*** Opening Extracted material ***

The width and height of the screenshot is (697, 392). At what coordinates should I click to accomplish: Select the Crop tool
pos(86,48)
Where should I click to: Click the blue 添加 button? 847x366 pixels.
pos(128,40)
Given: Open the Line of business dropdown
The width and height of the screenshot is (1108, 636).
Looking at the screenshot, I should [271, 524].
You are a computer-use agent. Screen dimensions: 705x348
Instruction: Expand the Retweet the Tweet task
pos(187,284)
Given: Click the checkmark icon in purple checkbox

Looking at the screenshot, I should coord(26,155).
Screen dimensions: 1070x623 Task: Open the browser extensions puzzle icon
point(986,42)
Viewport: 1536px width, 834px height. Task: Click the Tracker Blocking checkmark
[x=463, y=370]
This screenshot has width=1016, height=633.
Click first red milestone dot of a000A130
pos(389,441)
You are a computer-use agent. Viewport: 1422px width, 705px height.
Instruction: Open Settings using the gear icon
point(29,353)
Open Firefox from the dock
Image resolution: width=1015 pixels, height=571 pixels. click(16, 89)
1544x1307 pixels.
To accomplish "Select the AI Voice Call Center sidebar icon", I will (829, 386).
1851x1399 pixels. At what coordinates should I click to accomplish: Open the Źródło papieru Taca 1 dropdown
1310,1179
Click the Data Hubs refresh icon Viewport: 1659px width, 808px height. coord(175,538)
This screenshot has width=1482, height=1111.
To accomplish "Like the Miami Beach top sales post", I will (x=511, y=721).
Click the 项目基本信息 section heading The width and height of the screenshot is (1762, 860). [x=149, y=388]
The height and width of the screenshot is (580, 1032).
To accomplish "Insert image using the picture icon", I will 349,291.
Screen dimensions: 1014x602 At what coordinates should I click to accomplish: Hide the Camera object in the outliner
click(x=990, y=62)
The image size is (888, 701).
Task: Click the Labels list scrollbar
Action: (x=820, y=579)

*** Closing Extracted material ***

◆ Task prompt
Would you print all of the records exactly as they were given?

◆ Output for this task
The width and height of the screenshot is (697, 392). At what coordinates should I click to accomplish: Select the Crop tool
pos(86,48)
Where should I click to: Click the blue 添加 button? 847x366 pixels.
pos(128,40)
Given: Open the Line of business dropdown
The width and height of the screenshot is (1108, 636).
Looking at the screenshot, I should [271, 524].
You are a computer-use agent. Screen dimensions: 705x348
Instruction: Expand the Retweet the Tweet task
pos(187,284)
Given: Click the checkmark icon in purple checkbox

Looking at the screenshot, I should coord(26,155).
Screen dimensions: 1070x623 Task: Open the browser extensions puzzle icon
point(986,42)
Viewport: 1536px width, 834px height. Task: Click the Tracker Blocking checkmark
[x=463, y=370]
This screenshot has width=1016, height=633.
Click first red milestone dot of a000A130
pos(389,441)
You are a computer-use agent. Viewport: 1422px width, 705px height.
Instruction: Open Settings using the gear icon
point(29,353)
Open Firefox from the dock
Image resolution: width=1015 pixels, height=571 pixels. click(16, 89)
1544x1307 pixels.
To accomplish "Select the AI Voice Call Center sidebar icon", I will (829, 386).
1851x1399 pixels. At what coordinates should I click to accomplish: Open the Źródło papieru Taca 1 dropdown
1310,1179
Click the Data Hubs refresh icon Viewport: 1659px width, 808px height. coord(175,538)
This screenshot has width=1482, height=1111.
To accomplish "Like the Miami Beach top sales post", I will (x=511, y=721).
Click the 项目基本信息 section heading The width and height of the screenshot is (1762, 860). [x=149, y=388]
The height and width of the screenshot is (580, 1032).
To accomplish "Insert image using the picture icon", I will 349,291.
Screen dimensions: 1014x602 At what coordinates should I click to accomplish: Hide the Camera object in the outliner
click(x=990, y=62)
The image size is (888, 701).
Task: Click the Labels list scrollbar
Action: (x=820, y=579)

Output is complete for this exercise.